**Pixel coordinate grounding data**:
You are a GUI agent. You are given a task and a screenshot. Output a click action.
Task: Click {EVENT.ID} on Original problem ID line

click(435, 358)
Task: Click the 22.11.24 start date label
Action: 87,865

**The problem**: Please copy out the records exactly as they appear.

**Problem solution**:
You are a GUI agent. You are given a task and a screenshot. Output a click action.
Task: Click {EVENT.ID} on Original problem ID line

click(435, 358)
Task: Click the 22.11.24 start date label
Action: 87,865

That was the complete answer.